--- Begin Selected text ---

In particular, in the same field of endeavor, Xu’586 teaches the use of the the first node comprises a User Equipment (UE (see fig.1, which shows UE 1); and the second node comprises a Multi-Access Edge Computing (MEC) device(see fig.1, which shows MEC server 5, see abs, which discusses an external node (5) determines a total size of a plurality of data packets to be transmitted in a first communication event of a first radio terminal (1), see para.0014, the total size of data to be transmitted through a downlink (DL) or an uplink (UL) in a single communication event between the application layer of a radio terminal and the MEC application, see para.0053, which discusses the total size of the plurality of data packets may indicate the total size of DL data packets of DL transmission and the total size of UL data packets of UL transmission in one communication event, see para.0005).

--- End Selected text ---
--- Begin Provided data ---

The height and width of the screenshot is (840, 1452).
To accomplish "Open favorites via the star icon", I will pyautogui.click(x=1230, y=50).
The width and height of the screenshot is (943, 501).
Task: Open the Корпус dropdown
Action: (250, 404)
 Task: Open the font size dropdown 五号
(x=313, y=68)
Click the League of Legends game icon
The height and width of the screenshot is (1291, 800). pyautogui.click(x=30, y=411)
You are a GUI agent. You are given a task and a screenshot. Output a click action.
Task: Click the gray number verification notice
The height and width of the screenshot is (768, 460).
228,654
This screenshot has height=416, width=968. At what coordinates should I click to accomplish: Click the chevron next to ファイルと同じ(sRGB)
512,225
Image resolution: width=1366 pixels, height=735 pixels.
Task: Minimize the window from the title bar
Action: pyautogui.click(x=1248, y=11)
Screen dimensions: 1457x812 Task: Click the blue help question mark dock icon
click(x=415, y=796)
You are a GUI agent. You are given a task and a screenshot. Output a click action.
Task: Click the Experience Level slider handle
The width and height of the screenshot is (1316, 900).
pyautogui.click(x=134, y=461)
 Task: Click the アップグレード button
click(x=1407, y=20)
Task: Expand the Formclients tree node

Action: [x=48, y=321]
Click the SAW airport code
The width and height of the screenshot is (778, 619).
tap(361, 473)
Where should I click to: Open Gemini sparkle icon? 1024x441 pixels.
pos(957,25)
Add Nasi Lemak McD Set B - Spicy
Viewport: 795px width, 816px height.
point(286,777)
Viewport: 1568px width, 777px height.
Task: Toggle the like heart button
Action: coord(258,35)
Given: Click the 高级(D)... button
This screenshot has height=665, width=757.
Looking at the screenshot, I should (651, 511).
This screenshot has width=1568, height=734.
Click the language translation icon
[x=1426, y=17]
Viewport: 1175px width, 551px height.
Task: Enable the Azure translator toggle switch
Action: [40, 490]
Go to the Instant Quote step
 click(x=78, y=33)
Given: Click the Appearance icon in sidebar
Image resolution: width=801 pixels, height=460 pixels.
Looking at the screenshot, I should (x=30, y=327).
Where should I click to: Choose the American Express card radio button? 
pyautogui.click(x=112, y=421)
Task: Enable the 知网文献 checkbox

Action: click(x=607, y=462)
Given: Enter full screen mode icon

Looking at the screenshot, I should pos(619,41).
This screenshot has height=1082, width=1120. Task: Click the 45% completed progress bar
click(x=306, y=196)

--- End Provided data ---

Written exercise 1: Reproduce the part of the patent passage that begins at the words "In particular, in" and ends after the words "event, see para.0005).".
Written exercise 2: Transcribe the lines of the records starting at the line that has "Go to the Instant Quote step" and stopping after the line that has "Looking at the screenshot, I should pos(619,41).".
The records and the patent passage come from separate sources.

Written solution 1:
In particular, in the same field of endeavor, Xu’586 teaches the use of the the first node comprises a User Equipment (UE (see fig.1, which shows UE 1); and the second node comprises a Multi-Access Edge Computing (MEC) device(see fig.1, which shows MEC server 5, see abs, which discusses an external node (5) determines a total size of a plurality of data packets to be transmitted in a first communication event of a first radio terminal (1), see para.0014, the total size of data to be transmitted through a downlink (DL) or an uplink (UL) in a single communication event between the application layer of a radio terminal and the MEC application, see para.0053, which discusses the total size of the plurality of data packets may indicate the total size of DL data packets of DL transmission and the total size of UL data packets of UL transmission in one communication event, see para.0005).

Written solution 2:
Go to the Instant Quote step
 click(x=78, y=33)
Given: Click the Appearance icon in sidebar
Image resolution: width=801 pixels, height=460 pixels.
Looking at the screenshot, I should (x=30, y=327).
Where should I click to: Choose the American Express card radio button? 
pyautogui.click(x=112, y=421)
Task: Enable the 知网文献 checkbox

Action: click(x=607, y=462)
Given: Enter full screen mode icon

Looking at the screenshot, I should pos(619,41).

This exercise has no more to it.